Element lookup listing

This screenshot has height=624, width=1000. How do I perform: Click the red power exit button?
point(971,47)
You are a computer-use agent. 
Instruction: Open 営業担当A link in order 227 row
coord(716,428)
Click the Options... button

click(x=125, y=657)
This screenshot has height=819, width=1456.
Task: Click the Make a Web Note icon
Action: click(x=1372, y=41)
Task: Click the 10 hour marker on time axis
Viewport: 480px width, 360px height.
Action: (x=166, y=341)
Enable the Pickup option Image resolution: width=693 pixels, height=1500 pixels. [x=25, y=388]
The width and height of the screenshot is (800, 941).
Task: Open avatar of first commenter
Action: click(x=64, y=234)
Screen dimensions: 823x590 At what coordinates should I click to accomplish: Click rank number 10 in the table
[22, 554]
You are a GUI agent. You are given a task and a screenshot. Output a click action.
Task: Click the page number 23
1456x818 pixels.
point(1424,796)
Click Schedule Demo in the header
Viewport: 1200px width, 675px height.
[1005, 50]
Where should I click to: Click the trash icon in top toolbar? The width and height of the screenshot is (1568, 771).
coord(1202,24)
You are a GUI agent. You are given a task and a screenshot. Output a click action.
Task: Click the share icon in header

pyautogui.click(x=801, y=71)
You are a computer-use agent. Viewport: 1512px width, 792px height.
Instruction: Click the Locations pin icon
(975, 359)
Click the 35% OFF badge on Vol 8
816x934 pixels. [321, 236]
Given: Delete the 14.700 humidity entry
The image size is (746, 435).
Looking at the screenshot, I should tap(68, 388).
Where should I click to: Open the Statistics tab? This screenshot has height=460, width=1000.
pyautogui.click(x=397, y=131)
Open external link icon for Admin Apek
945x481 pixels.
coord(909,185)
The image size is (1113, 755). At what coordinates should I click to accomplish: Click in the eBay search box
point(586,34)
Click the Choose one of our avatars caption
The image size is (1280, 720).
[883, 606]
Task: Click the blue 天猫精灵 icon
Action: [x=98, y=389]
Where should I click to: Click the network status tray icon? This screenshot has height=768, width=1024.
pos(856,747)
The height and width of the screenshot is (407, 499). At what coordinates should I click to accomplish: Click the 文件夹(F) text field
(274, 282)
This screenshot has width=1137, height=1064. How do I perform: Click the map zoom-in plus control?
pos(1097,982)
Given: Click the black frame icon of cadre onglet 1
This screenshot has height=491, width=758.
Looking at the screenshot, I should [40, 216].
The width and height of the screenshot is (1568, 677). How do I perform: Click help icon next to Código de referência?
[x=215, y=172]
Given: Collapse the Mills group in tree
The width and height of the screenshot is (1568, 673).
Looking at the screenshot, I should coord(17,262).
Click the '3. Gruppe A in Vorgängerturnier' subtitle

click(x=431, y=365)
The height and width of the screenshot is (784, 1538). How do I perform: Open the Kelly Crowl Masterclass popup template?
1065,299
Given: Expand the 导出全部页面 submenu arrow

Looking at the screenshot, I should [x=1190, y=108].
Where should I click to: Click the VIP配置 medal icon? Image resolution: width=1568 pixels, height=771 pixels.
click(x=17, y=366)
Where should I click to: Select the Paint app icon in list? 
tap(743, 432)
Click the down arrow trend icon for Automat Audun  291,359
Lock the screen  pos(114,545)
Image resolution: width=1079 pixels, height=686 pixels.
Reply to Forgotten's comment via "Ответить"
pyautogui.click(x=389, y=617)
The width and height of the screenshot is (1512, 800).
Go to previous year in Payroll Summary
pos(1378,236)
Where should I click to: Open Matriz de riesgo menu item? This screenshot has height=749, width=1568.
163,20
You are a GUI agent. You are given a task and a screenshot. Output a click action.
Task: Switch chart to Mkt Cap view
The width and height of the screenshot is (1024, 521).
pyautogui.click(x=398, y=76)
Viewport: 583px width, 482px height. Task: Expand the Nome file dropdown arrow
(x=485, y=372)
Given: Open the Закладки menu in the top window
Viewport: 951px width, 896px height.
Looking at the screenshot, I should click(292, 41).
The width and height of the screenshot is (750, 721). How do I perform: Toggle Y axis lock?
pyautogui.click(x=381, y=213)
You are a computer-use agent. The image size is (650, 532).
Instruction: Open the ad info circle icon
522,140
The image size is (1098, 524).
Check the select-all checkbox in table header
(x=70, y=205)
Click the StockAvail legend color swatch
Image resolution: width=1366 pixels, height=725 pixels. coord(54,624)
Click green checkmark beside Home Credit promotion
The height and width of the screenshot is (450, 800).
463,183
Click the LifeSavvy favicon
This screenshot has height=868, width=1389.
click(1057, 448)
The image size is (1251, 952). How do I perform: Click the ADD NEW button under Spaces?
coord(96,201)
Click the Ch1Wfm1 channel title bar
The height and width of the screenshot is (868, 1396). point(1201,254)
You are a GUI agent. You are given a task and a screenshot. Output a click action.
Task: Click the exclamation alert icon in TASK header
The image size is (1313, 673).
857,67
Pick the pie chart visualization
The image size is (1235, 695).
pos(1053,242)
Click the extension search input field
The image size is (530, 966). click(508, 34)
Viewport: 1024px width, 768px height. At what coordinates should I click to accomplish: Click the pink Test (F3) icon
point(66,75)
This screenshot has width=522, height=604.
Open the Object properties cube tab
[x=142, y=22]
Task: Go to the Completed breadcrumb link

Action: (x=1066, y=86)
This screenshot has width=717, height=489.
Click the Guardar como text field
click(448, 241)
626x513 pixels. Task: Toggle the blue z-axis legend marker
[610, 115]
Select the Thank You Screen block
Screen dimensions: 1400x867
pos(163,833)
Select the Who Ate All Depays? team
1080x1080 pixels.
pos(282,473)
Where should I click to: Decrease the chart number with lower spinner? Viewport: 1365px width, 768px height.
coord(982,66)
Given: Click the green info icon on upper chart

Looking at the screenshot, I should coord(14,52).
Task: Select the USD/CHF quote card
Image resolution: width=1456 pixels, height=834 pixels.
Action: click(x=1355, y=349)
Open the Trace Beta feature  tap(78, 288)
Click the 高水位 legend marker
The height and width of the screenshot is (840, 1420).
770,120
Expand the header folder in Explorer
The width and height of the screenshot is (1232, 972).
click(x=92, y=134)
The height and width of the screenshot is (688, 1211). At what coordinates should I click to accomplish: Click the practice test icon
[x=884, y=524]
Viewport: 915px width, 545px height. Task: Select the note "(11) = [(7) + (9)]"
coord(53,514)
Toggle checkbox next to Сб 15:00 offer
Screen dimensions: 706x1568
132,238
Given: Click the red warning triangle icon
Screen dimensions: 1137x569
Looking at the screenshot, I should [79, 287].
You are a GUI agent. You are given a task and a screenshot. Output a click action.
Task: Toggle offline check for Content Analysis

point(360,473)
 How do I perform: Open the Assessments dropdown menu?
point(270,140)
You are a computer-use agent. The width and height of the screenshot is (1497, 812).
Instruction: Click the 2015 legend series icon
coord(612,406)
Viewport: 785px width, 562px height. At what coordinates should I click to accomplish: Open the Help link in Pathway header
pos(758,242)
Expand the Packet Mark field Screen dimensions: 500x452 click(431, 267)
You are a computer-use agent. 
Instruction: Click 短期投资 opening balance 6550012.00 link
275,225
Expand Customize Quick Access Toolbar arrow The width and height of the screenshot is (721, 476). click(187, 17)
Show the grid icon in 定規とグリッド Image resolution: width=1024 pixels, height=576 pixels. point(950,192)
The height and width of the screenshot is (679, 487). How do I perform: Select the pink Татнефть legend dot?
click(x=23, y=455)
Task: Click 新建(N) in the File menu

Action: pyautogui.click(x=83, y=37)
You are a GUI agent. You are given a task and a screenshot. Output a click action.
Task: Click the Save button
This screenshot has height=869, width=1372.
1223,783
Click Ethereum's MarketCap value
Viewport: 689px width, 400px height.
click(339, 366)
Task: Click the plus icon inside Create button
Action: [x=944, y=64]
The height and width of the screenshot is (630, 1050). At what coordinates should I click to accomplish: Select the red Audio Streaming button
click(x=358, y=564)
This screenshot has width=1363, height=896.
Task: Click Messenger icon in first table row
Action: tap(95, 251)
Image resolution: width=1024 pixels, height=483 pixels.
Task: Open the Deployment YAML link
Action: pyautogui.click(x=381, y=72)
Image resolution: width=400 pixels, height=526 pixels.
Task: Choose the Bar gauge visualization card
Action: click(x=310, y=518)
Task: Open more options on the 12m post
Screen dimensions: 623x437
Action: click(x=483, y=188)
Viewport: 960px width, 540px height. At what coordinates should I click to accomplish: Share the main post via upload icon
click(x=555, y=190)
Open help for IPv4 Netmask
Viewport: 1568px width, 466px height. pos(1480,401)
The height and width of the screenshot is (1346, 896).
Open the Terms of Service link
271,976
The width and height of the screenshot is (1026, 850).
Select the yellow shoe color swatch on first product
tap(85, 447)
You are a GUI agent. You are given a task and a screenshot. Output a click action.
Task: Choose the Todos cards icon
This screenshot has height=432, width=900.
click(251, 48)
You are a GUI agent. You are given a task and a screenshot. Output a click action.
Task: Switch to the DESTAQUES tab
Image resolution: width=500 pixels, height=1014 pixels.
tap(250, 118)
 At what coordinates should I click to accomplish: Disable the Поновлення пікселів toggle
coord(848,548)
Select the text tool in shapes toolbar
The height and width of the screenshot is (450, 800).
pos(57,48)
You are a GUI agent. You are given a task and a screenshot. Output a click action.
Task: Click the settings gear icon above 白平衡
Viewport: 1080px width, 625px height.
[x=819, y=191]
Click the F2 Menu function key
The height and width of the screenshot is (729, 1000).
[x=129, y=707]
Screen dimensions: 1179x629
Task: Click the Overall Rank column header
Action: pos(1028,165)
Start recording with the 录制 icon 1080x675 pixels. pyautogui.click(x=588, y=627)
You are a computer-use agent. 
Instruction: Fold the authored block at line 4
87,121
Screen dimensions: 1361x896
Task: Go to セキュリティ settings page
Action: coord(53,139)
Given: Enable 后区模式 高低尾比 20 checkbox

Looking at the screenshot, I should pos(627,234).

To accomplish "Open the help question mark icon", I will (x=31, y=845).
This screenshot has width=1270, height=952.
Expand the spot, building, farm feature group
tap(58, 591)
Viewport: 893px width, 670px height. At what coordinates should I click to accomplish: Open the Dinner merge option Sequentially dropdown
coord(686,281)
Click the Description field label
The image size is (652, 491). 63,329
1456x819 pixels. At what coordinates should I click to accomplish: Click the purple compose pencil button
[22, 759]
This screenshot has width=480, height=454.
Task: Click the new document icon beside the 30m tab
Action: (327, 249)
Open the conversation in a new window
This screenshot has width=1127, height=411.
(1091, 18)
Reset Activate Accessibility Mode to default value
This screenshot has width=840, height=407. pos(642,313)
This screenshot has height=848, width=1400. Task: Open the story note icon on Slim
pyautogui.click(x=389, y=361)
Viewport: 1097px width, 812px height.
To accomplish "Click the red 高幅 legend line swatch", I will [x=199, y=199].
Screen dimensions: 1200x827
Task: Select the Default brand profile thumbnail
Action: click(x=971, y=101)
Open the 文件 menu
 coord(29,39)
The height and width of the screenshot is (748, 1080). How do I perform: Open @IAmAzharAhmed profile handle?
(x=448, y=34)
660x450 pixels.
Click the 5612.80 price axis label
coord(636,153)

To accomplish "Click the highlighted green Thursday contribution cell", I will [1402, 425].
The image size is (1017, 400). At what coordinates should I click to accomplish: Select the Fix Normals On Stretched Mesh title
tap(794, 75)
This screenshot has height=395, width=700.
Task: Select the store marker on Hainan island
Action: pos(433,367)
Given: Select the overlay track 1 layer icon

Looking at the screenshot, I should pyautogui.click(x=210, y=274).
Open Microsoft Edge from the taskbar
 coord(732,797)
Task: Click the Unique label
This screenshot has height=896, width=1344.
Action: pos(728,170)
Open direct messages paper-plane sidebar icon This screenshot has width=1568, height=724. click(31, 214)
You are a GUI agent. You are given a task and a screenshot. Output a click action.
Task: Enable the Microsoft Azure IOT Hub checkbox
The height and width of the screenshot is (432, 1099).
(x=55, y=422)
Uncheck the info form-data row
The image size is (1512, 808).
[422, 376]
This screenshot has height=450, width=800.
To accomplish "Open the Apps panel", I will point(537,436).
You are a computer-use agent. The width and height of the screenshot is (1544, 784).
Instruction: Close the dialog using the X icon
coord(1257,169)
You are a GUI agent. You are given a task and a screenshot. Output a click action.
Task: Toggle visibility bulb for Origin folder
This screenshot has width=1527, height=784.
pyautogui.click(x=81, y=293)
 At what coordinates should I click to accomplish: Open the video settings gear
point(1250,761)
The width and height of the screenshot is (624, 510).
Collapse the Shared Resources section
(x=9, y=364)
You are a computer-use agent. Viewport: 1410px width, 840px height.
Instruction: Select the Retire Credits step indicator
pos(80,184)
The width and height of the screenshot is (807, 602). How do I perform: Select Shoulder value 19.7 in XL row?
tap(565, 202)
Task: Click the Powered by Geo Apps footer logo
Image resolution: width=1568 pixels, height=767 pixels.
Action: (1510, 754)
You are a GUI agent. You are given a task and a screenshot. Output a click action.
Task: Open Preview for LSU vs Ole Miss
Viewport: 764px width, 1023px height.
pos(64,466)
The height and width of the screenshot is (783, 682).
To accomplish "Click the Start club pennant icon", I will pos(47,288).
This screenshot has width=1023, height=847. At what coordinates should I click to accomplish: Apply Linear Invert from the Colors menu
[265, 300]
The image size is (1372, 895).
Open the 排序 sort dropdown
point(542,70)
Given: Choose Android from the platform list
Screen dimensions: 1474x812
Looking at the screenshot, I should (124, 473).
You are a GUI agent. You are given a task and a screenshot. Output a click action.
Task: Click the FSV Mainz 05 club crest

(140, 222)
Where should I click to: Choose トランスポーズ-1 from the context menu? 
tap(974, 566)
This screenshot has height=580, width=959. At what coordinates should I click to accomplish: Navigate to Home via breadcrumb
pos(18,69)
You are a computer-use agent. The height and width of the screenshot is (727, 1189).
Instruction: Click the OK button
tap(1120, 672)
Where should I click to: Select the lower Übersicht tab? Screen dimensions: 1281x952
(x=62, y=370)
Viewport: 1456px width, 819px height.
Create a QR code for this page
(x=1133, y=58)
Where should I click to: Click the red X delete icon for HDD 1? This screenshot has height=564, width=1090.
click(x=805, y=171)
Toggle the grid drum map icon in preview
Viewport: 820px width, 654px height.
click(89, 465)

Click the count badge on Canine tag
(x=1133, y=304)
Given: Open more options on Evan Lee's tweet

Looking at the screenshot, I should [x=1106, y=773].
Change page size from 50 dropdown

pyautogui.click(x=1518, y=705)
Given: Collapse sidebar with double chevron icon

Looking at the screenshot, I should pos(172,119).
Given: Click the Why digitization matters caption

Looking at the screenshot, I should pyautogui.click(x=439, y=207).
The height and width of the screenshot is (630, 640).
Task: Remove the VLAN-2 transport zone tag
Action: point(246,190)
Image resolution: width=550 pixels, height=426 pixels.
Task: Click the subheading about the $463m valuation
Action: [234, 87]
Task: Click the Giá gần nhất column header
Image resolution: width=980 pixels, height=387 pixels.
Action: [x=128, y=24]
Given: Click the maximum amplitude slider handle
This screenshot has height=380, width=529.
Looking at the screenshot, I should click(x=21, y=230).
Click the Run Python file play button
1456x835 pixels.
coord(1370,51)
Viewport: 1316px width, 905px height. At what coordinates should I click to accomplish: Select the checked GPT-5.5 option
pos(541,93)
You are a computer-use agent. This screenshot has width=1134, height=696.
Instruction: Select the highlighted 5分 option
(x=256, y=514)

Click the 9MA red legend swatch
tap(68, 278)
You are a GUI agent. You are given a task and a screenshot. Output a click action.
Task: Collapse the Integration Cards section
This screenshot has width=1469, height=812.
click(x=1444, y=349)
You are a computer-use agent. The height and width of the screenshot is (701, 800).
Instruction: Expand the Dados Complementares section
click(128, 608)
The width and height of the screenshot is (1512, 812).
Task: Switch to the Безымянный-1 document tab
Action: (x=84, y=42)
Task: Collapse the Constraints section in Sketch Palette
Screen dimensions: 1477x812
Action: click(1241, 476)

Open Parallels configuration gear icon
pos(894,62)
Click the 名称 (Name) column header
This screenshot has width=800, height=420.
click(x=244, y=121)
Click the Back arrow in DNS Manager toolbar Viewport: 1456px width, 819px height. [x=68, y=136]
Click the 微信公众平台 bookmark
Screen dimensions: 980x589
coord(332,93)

§ WHAT IS NEEDED
Format everything in the listing from the line containing "The height and width of the screenshot is (1346, 896)." down to the line containing "Start recording with" as a Markdown table. Give it the columns Row and Entry, with one numbered row per line and blank lines omitted.

§ TASK ANSWER
| Row | Entry |
|---|---|
| 1 | The height and width of the screenshot is (1346, 896). |
| 2 | Open the Terms of Service link |
| 3 | 271,976 |
| 4 | The width and height of the screenshot is (1026, 850). |
| 5 | Select the yellow shoe color swatch on first product |
| 6 | tap(85, 447) |
| 7 | You are a GUI agent. You are given a task and a screenshot. Output a click action. |
| 8 | Task: Choose the Todos cards icon |
| 9 | This screenshot has height=432, width=900. |
| 10 | click(251, 48) |
| 11 | You are a GUI agent. You are given a task and a screenshot. Output a click action. |
| 12 | Task: Switch to the DESTAQUES tab |
| 13 | Image resolution: width=500 pixels, height=1014 pixels. |
| 14 | tap(250, 118) |
| 15 |  At what coordinates should I click to accomplish: Disable the Поновлення пікселів toggle |
| 16 | coord(848,548) |
| 17 | Select the text tool in shapes toolbar |
| 18 | The height and width of the screenshot is (450, 800). |
| 19 | pos(57,48) |
| 20 | You are a GUI agent. You are given a task and a screenshot. Output a click action. |
| 21 | Task: Click the settings gear icon above 白平衡 |
| 22 | Viewport: 1080px width, 625px height. |
| 23 | [x=819, y=191] |
| 24 | Click the F2 Menu function key |
| 25 | The height and width of the screenshot is (729, 1000). |
| 26 | [x=129, y=707] |
| 27 | Screen dimensions: 1179x629 |
| 28 | Task: Click the Overall Rank column header |
| 29 | Action: pos(1028,165) |
| 30 | Start recording with the 录制 icon 1080x675 pixels. pyautogui.click(x=588, y=627) |